The total body clearance of sildenafil is 41 l/h with a resultant terminal phase half life of 3-5 h. After either oral or intravenous administration, sildenafil is excreted as metabolites predominantly in the faeces (approximately 80% of administered oral dose) and to a lesser extent in the urine (approximately 13% of administered oral dose).
Pharmacokinetics in special patient groups
Healthy elderly volunteers (65 years or over) had a reduced clearance of sildenafil, resulting in approximately 90% higher plasma concentrations of sildenafil and the active N-desmethyl metabolite compared to those seen in healthy younger volunteers (18-45 years). Due to age-differences in plasma protein binding, the corresponding increase in free sildenafil plasma concentration was approximately 40%.
In volunteers with mild to moderate renal impairment (creatinine clearance = 30-80 ml/min), the pharmacokinetics of sildenafil were not altered after receiving a 50mg single oral dose. The mean AUC and Cmax of the N-desmethyl metabolite increased up to 126% and up to 73% respectively, compared to age-matched volunteers with no renal impairment. However, due to high inter-subject variability, these differences were not statistically significant. In volunteers with severe renal impairment (creatinine clearance < 30 ml/min), sildenafil clearance was reduced, resulting in mean increases in AUC and Cmax of 100% and 88% respectively compared to age-matched volunteers with no renal impairment. In addition, N-desmethyl metabolite AUC and Cmax values were significantly increased by 200% and 79% respectively.
In volunteers with mild to moderate hepatic cirrhosis (Child-Pugh A and B) sildenafil clearance was reduced, resulting in increases in AUC (84%) and Cmax (47%) compared to age-matched volunteers with no hepatic impairment. The pharmacokinetics of sildenafil in patients with severely impaired hepatic function have not been studied.

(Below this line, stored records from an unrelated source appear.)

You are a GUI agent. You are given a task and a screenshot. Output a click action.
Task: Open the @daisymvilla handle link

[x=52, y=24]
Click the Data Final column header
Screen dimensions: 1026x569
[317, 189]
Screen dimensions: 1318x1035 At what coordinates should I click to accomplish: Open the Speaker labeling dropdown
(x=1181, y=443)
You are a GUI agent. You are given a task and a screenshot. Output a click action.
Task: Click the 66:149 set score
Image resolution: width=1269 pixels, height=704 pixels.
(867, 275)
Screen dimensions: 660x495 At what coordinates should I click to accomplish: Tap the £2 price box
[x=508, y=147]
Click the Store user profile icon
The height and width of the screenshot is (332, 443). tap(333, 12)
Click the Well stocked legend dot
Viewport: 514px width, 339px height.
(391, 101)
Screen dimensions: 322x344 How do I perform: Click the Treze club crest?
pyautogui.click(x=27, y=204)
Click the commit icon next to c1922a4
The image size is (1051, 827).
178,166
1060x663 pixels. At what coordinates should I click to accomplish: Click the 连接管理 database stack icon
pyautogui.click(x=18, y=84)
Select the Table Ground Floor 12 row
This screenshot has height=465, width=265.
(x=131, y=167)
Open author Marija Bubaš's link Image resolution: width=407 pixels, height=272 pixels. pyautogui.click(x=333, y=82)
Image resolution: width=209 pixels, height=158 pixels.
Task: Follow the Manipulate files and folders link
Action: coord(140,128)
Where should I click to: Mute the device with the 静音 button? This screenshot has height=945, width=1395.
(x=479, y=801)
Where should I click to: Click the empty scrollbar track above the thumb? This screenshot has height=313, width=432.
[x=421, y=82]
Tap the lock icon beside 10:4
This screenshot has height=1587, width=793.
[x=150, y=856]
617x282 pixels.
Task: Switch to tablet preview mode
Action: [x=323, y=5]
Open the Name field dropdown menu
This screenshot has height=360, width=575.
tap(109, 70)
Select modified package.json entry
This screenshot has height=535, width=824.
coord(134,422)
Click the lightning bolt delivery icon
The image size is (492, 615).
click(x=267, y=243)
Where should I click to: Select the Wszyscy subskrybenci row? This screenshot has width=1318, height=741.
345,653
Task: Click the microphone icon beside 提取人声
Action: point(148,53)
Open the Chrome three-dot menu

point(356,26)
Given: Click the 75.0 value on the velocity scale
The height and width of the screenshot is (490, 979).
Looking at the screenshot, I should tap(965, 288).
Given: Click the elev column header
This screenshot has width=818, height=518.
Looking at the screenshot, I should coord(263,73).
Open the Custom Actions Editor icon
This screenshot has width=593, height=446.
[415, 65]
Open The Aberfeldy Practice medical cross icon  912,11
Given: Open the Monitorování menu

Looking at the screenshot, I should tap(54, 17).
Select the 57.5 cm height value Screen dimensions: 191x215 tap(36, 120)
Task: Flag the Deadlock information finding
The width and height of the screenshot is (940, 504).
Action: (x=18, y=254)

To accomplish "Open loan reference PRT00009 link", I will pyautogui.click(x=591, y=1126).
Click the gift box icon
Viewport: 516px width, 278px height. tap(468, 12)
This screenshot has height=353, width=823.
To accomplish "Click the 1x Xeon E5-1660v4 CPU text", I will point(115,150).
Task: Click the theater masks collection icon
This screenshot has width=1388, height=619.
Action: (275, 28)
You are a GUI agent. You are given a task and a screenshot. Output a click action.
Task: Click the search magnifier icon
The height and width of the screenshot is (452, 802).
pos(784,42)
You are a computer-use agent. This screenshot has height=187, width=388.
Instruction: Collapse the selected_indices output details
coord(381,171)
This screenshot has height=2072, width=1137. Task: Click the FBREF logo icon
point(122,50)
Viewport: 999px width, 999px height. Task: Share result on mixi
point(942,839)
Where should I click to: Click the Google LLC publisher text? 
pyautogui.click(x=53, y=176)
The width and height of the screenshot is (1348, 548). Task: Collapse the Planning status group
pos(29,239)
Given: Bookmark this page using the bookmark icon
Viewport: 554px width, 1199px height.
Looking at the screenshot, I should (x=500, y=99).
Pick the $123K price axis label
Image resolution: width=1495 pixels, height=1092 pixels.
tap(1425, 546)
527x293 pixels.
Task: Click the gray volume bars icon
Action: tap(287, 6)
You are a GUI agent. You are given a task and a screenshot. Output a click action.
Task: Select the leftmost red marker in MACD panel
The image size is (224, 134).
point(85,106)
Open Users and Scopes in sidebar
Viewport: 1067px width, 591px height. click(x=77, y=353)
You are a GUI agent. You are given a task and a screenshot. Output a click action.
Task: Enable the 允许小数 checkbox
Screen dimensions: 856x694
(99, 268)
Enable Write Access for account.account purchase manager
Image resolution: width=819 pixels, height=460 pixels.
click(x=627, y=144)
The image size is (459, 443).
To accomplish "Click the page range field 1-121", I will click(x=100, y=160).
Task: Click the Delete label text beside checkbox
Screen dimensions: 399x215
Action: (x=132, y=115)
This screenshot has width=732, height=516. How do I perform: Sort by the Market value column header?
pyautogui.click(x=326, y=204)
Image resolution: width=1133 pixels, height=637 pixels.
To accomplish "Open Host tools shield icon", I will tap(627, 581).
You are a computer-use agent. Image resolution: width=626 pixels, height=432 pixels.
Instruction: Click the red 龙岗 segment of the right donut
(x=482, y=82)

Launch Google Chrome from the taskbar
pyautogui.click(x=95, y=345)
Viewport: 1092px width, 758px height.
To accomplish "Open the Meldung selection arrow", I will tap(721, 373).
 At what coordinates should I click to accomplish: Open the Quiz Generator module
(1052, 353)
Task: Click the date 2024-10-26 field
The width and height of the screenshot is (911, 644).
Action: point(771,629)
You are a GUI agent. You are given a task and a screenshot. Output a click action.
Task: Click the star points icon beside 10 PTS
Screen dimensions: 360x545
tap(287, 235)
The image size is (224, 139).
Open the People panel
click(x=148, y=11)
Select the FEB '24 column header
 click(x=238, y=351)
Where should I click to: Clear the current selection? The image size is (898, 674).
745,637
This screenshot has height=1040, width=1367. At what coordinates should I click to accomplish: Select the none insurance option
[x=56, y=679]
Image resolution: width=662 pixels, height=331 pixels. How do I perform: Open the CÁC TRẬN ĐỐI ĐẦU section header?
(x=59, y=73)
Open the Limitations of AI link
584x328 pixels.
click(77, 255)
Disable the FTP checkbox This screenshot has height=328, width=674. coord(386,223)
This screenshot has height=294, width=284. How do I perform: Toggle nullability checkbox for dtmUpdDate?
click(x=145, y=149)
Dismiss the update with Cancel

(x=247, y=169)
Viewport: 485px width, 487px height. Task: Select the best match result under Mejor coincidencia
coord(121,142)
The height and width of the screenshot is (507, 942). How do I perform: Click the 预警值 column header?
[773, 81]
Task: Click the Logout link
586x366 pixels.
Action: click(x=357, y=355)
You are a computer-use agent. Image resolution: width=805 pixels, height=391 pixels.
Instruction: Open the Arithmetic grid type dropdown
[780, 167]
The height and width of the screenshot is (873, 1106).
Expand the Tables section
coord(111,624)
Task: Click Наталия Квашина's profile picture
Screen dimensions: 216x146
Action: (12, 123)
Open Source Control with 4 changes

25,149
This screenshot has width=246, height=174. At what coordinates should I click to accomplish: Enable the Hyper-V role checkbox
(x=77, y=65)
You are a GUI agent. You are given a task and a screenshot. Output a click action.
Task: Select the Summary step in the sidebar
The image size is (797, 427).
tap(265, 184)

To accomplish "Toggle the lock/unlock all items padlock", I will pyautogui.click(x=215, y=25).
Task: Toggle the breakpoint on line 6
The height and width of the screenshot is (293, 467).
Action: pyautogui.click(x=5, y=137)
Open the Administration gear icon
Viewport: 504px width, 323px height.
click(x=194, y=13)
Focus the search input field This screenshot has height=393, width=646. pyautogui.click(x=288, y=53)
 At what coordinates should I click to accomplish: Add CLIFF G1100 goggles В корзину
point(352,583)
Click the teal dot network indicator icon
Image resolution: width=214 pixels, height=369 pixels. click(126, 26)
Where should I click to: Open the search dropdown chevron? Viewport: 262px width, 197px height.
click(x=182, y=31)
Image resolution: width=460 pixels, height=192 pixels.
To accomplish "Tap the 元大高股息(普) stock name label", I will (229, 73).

Non-clinical data revealed no special hazard for humans based on conventional studies of safety pharmacology, repeated dose toxicity, genotoxicity, carcinogenic potential, and toxicity to reproduction and development..
Calcium hydrogen phosphate anhydrous
Silica colloidal anhydrous
Titanium dioxide (E171)
This medicinal product does not require any special storage conditions.
Sildenafil film-coated tablets are available in clear PVC/PVdC- Aluminium foil blisters and HDPE bottle packs.
1, 2, 4, 8, 12 & 24 film-coated tablets
30, 1000 film-coated tablets
Not all pack sizes may be marketed.
Any unused medicinal product or waste material should be disposed of in accordance with local requirements.